Shining a light on New Zealand’s moths
New Zealand has almost 2,000 moth species and students now have the resources to find out a whole lot more about them.
With the support of the BioHeritage Challenge, Ahi Pepe | MothNet has produced a suite of guides and classroom activities about New Zealand’s moths and distributed them to every school and public library in the country.
The resources include eight regional guides in both te reo Māori and English, backed up with online resources.
Project leader Dr Barbara Anderson, of Manaaki Whenua – Landcare Research, says Ngā Puka Whakamārama o te Pepe Nui – Beginners’ Guide to Macro Moths are the first field guides for any biological group to be developed in te reo Māori.
“They’re designed to engage New Zealanders with the most conspicuous of New Zealand’s moth species and, through moths, engage with nature and science,” she says.
“The BioHeritage Challenge funding allowed us to make these guides accessible to every school in New Zealand.”

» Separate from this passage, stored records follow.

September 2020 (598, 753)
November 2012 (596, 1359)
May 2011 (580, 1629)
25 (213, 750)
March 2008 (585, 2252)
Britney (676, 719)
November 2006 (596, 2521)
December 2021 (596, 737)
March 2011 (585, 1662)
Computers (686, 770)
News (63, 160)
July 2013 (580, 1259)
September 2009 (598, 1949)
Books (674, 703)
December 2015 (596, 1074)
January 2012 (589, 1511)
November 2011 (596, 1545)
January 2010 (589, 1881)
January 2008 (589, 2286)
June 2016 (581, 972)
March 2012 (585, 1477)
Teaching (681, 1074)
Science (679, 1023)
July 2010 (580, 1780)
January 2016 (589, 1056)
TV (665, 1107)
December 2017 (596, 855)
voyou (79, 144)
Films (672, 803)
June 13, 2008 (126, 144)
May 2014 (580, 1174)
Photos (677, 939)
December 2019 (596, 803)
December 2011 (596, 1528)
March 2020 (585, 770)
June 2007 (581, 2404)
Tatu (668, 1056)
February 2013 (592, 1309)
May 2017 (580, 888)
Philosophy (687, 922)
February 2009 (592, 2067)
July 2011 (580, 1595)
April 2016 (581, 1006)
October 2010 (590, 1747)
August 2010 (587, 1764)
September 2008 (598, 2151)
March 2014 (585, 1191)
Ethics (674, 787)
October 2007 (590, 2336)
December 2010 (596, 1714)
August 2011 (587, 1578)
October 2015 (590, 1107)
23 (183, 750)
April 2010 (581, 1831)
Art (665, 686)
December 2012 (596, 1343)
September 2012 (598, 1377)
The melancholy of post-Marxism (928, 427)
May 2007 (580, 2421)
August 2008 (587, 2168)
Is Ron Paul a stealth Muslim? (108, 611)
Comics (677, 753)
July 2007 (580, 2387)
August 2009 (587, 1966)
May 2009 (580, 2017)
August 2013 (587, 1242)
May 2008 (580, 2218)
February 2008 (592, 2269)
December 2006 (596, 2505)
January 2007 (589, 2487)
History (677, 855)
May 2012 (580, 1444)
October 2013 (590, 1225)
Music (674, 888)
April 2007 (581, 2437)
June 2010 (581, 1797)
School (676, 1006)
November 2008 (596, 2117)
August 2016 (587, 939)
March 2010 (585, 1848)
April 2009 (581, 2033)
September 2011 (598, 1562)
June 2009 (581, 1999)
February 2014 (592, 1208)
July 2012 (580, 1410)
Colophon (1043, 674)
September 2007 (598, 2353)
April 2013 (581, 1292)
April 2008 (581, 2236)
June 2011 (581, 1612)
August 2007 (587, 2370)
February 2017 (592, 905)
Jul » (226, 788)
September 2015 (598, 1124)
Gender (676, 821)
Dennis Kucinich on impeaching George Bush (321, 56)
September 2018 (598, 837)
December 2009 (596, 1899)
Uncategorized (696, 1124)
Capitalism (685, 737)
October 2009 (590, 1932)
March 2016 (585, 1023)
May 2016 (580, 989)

Moths play an essential role in the ecosystem as pollinators and as food for our native animals.
“About 1,750 moth species have been identified in New Zealand, with about 86% of those being endemic – they’re found nowhere but New Zealand. Systematists estimate that three to four hundred endemic moth species have yet to be named or described.”
Barbara says the online resources provide teachers and whānau with information and vocabulary, along with engaging exercises, to learn about science experiments and the world of moths.
“For the first time, every person in New Zealand will have access to this – they’ll be able to make a start at identifying our native moths on their own.”
The Ahi Pepe | MothNet project is a collaboration between Manaaki Whenua – Landcare Research, Te Rūnanga o Ngāi Tahu, the University of Otago, Orokonui Ecosanctuary, Te Kura Kaupapa Māori o Ōtepoti and Otago Museum. It is principally funded by a Ministry of Business, Innovation and Enterprise’s Curious Minds grant.